Enerji Günlüğü - Greenpeace, Akkuyu'da kurulması planlanan nükleer santralin ÇED raporunda sorumluluk konusundan nükleer atıklara ve güvenlik konusuna kadar pek çok alanda eksiklikler bulunduğunu savundu.
Greenpeace Akdeniz İklim ve Enerji Kampanyası Sorumlusu Pınar Aksoğan yaptığı açıklamada, nükleer santraldeki risklerin hiçbir koşulda sıfıra indirilemediğini belirtti. Özellikle tasarım hataları, doğal afetler ve insan hatalarının en iyi teknoloji kullanılsa bile risk faktörleri olmaya devam ettiğini ifade eden Aksoğan, "Bu gerçeği en son Fukuşima kazasında gördük. Bugün Akkuyu Nükleer Enerji Santrali Projesi'nin şeffaf olmayan bir şekilde işletilen ÇED süreci sonucunda ortaya çıkan rapor, projeye ilişkin her türlü maliyet analizine yer verirken, nükleer kaza halinde ortaya çıkacak zararın sorumlusunun kim olacağı sorusuna cevap veremiyor" dedi.

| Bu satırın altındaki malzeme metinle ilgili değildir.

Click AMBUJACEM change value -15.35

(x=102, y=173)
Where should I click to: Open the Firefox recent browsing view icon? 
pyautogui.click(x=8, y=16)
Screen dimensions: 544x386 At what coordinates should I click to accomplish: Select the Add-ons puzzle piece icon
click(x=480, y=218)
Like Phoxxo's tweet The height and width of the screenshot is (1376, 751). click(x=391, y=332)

KAZA OLURSA ZARARI HALKIN CEBİNDEN...
Fukuşima kazası sonrası, santralin işletmecisi TEPCO'nun hukuki sorumluluğu üzerine almamış olmasının, sorumluluk konusunun, nükleer enerji santrallerinin meydana getirdiği felaketlerin yeni ve saklı kalan boyutunu ortaya koyduğunu savunan Aksoğan şöyle devam etti:
"Rapor'da tüm hukuki sorumluluğun adresi olarak gösterilen Akkuyu NGS şirketi, sermayesiyle sınırlı bir şirket olduğu için, Akkuyu'da gerçekleşmesi olası bir kaza sonrası, şirketin hukuki sorumluluğu üzerine alma kabiliyeti yok. Ayrıca ÇED'de referans verilen, sorumluluğun nasıl düzenleneceğini belirten uluslararası anlaşmalar da yetersiz. Kısacası mevcut durumda, olası bir kaza halinde maddi zararın halkın cebinden çıkan vergilerden alınacağını anlıyoruz" dedi.

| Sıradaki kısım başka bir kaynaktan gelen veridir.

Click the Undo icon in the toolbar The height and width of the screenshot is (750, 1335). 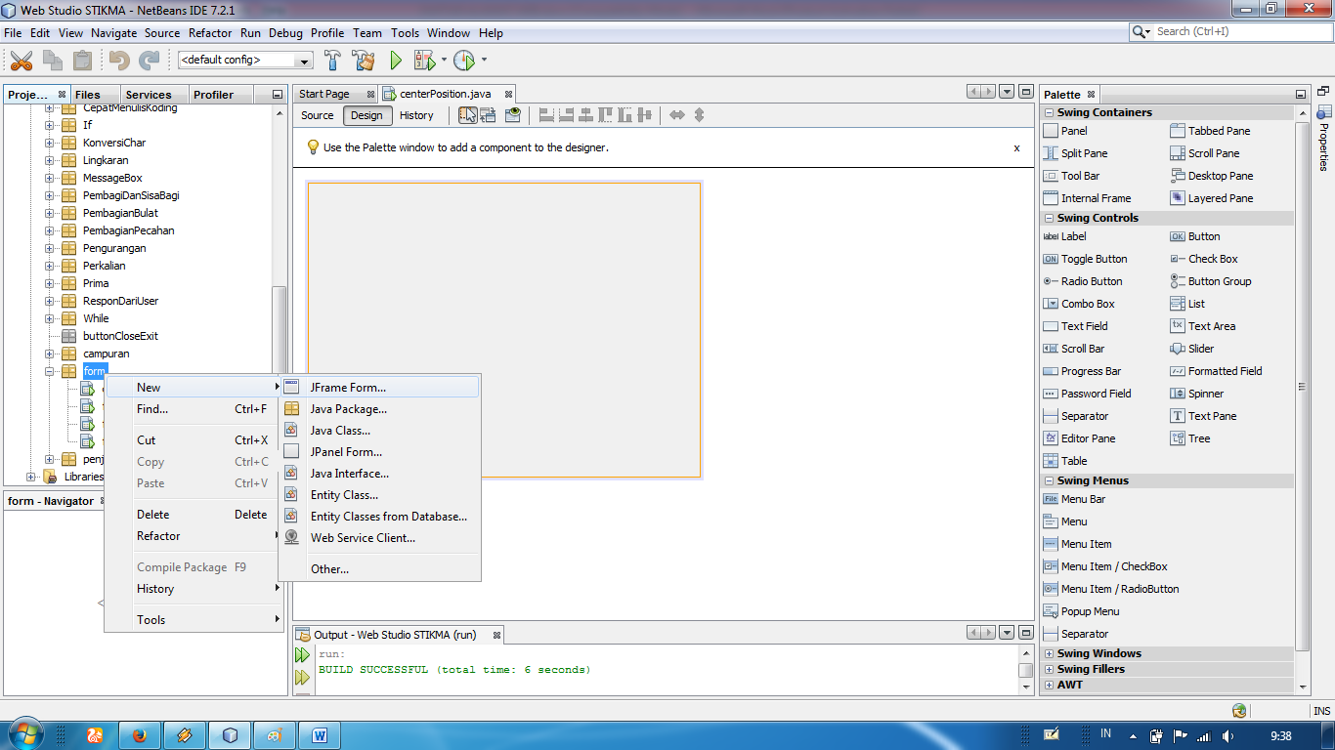coord(119,60)
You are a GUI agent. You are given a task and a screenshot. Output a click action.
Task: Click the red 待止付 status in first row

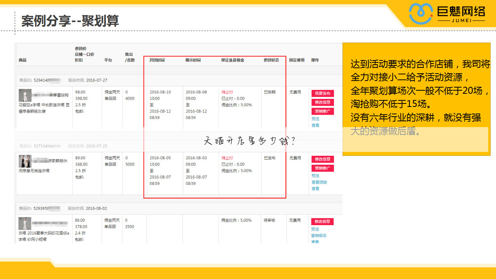tap(227, 92)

Aksoğan, ÇED raporundaki eksikliklerle ilgili başka bazı noktaların da altını çizdi:
Denenmemiş bir reaktör: Henüz dünyada denenmemiş bir reaktör tipi kullanılacak ve rapor da buna dayalı tahminlerle yazılmış durumda.
Güvenlik şartları ile ilgili bilgiler sınırlı: Türkiye'de uygulanacak ulusal güvenlik şartları ve bunların nasıl uygulanacağına dair bilgiler yetersiz.
Acil durum planı sadece 5 kilometre çapını kapsıyor: Oysa bir kaza olması durumunda Türkiye'nin tamamı ve komşu ülkeler de radyasyondan etkilenecek.
Fukuşima'dan alınan dersler entegre edilmemiş: Sismik araştırmalar, sel ve tsunami gibi etkilerin inşaat lisansıyla birlikte değerlendirilecek olması, Fukuşima kazasından sonra alınan derslerin Akkuyu ÇED raporuna yeterince entegre edilmediğinin bir göstergesi.
Atıklarla ilgili bölüm gizliliğini koruyor: Atıkların Boğazlar yoluyla Rusya'ya gönderilmesi durumunda oluşabilecek riskler raporda belirtilmiyor. TAEK'in etkisizleştirildiği bu süreçte, nasıl bir denetim mekanizması işletileceği açık değil.
Greenpeace'in nukleer.greenpeace.org adresi üzerinden yürüttüğü ve ÇED'in onaylanmamasını talep eden kampanyaya bugüne dek 200 bine yakın kişinin imza verdiği de belirtildi.